# [TEXTE DE LA PAGE]
=======
Attachant de drôlerie
Gypsy (1911-1970) est une danseuse de burlesque – autrement dit, une strip-teaseuse mais avec plumes d’autruche, cache-tétons à paillettes et cache-sexe brillant. Que cet essentiel colifichet se déplace, et il change de fonction, déréglant tout à l’Old Opera : une danseuse est retrouvée nue et morte, étranglée avec son G-string. Puis ce sera le tour d’une autre…
Peu importe si le premier meurtre est commis plus de cent pages après ce début tonitruant : ici, ce n’est pas le crime qui compte, mais l’ambiance d’une boîte à burlesque de la 42e rue de Manhattan, dans les années 1930. Pareil pour le whodunit : c’est un prétexte pour dévoiler les coulisses d’un théâtre et les relations entre ses employé·es (machinistes, showgirls, vedettes du burlesque, etc.).
C’est une plongée à huis clos dans un lieu qui l’est lui aussi, sur lui-même, et hypercodifié, avec ses propres règles, ses propres gestes, complètement différents de ceux du monde extérieur. D’où le choc quand ce dernier s’y invite par effraction, par exemple à travers des descentes policières, ce qui arrivait souvent à la fin des années 1930 sous la pression des ligues de vertu.
Gypsy Rose Lee s’est directement inspirée de son vécu, et de son expérience sur scène avec les fameuses Ziegfeld Follies. Si elle abuse un peu trop des dialogues et que l’intrigue tourne en rond, on lui pardonnera : son ton, son esprit acide sont attachants de drôlerie : “C’était mon dernier soir dans une boîte sinistre que son défunt propriétaire appelait malicieusement un ‘nightclub’. Sous les lumières tamisées, un orchestre de cinq musiciens enchaînait les airs, cependant que mon nouveau patron m’entretenait de mon avenir. À l’écouter, on aurait dit que je me préparais pour le ballet, ou au moins pour les Jeux olympiques.”
=======
# [CONSIGNE 1]
Répondez aux questions suivantes d'après la critique du livre de Gypsy Rose Lee.
(a) Avec quoi la danseuse retrouvée nue et morte a-t-elle été étranglée ?
(b) Dans quelle rue de Manhattan se situe la boîte à burlesque ?
(c) Sous la pression de qui les descentes policières étaient-elles fréquentes à la fin des années 1930 ?
# [CONSIGNE 2]
Prolongez, s'il vous plaît, la critique du livre de Gypsy Rose Lee à partir de sa dernière phrase.

# [DONNÉES DISPONIBLES]
=======
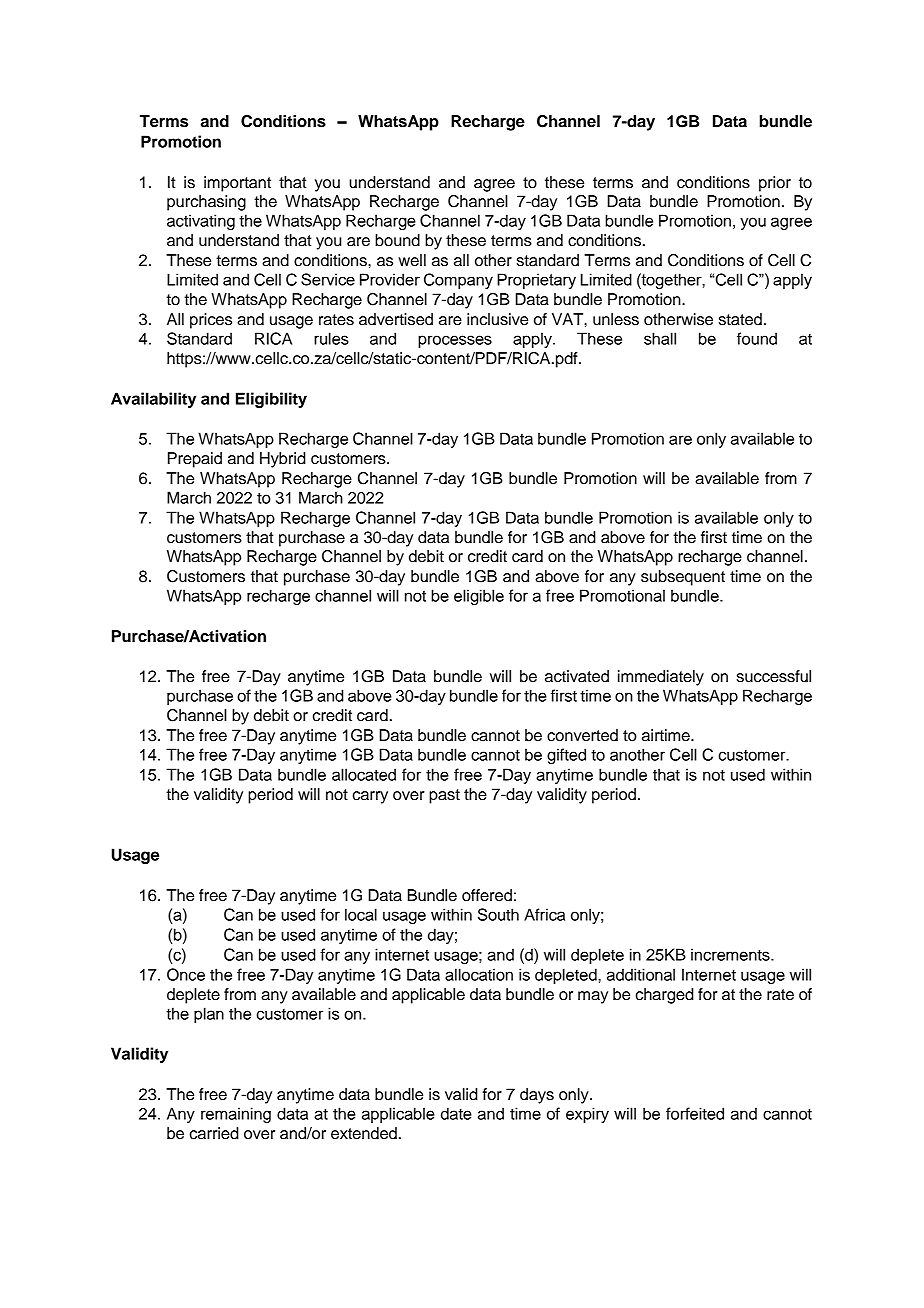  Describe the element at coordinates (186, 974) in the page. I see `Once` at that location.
=======
# [RÉPONSE ATTENDUE 1]
(a) Avec son G-string.
(b) La 42e rue.
(c) Des ligues de vertu.

# [RÉPONSE ATTENDUE 2]
La galerie de personnages qu’elle met en scène vaut le détour, d’autant qu’elle sait croquer un portrait en quelques traits acérés
Et puis la galerie de personnages qu’elle met en scène vaut le détour, d’autant qu’elle sait croquer un portrait en quelques traits acérés. Il y a les strippers Dolly Baxter et Lolita La Verne ; la meilleure amie de Gypsy, Gee Gee Graham ; Biff Brannigan, son grand copain ; Stachi le concierge ; Moey, le marchand de bonbons du théâtre, etc.
La grande industrie du rêve
En 1941, quand elle publie Mort aux femmes nues, Gypsy est déjà une star, elle fait la couverture des magazines, elle a inventé l’image d’une stripper chic et sophistiquée – Dita von Teese s’en est inspirée –, elle est mentionnée dans des textes d’écrivains, de Joseph Kessel à Joseph Mitchell, et son premier roman recevra les éloges de John Steinbeck et de Tennessee Williams.
“Rançon du succès : on accuse Gypsy de n’avoir pas écrit seule son G-String Murders, soupçonnant l’autrice de romans noirs, la jeune Craig Rice, d’en être le nègre. Il n’en est rien. C’est d’arrache-pied que la strip-teaseuse a composé son livre, précisément dans le quartier de Brooklyn Heights”, écrit Thierry Clermont dans sa préface. Elle vit alors dans une vaste demeure surnommée la February House, sorte de communauté d’artistes qui deviendra culte puisque y vivent aussi Carson McCullers, Jane et Paul Bowles, Salvador Dalí, W. H. Auden et d’autres.
C’est sa vie qui est un roman : en 1957, son dernier livre, Gypsy: A Memoir, fera un carton. Elle y décrit comment, née Rose Louise Hovick, elle et sa sœur June furent “dressées” par leur mère à devenir enfants stars et à intégrer la grande industrie du rêve.
Rose Louise se révélant davantage douée pour le burlesque, c’est une vie sans cesse à la marge d’Hollywood, sans cesse flirtant avec le cinéma – elle aura un fils d’une liaison clandestine avec le réalisateur Otto Preminger – qu’elle décrit : le burlesque comme copie, presque parodique, du mythe et du glamour hollywoodiens. Ironie du sort, ce petit monde inspiré des stars traversera le miroir en sens inverse : The G-String Murders sera adapté au cinéma en 1943 par William Wellman, sous le titre Lady of Burlesque, (L’Étrangleur, en français) avec Barbara Stanwyck dans le rôle – aseptisé – de Gypsy.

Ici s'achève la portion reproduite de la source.